_STATED GOAL_:
Please write out everything from the first row down to the row containing "Book Now (357, 39)", with both of those rows included.

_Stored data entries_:
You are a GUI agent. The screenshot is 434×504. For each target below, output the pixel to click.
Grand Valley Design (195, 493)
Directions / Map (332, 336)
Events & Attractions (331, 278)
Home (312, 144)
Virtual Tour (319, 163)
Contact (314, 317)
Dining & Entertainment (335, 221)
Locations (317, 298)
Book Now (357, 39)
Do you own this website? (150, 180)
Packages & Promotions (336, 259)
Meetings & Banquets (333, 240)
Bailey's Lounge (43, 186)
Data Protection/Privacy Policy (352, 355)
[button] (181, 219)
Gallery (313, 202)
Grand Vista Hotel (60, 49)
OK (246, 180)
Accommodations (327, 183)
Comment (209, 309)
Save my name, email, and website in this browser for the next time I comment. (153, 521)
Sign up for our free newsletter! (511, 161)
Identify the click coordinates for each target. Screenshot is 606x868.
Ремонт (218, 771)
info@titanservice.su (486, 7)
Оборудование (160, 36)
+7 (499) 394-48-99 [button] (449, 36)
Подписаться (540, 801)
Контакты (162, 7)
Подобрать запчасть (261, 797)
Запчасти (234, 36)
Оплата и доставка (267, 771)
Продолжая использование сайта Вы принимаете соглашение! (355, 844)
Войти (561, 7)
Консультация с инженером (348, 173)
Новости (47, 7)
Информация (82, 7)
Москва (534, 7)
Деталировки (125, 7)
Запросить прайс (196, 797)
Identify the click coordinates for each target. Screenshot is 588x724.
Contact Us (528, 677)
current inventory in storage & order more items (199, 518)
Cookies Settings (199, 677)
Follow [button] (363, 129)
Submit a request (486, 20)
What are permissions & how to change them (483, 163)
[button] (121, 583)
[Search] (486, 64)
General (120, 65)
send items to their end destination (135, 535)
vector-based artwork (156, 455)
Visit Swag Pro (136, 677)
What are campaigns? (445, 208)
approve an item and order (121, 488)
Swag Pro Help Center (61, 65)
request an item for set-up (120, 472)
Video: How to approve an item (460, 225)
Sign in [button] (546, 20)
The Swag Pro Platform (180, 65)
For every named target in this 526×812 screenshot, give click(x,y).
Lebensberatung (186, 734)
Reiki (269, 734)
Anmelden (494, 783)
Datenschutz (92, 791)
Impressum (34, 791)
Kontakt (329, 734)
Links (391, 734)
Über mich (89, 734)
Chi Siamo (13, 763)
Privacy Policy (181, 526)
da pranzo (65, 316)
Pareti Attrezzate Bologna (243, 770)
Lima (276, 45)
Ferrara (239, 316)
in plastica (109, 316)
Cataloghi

_EXERCISE SOLUTION_:
You are a GUI agent. The screenshot is 434×504. For each target below, output the pixel to click.
Grand Valley Design (195, 493)
Directions / Map (332, 336)
Events & Attractions (331, 278)
Home (312, 144)
Virtual Tour (319, 163)
Contact (314, 317)
Dining & Entertainment (335, 221)
Locations (317, 298)
Book Now (357, 39)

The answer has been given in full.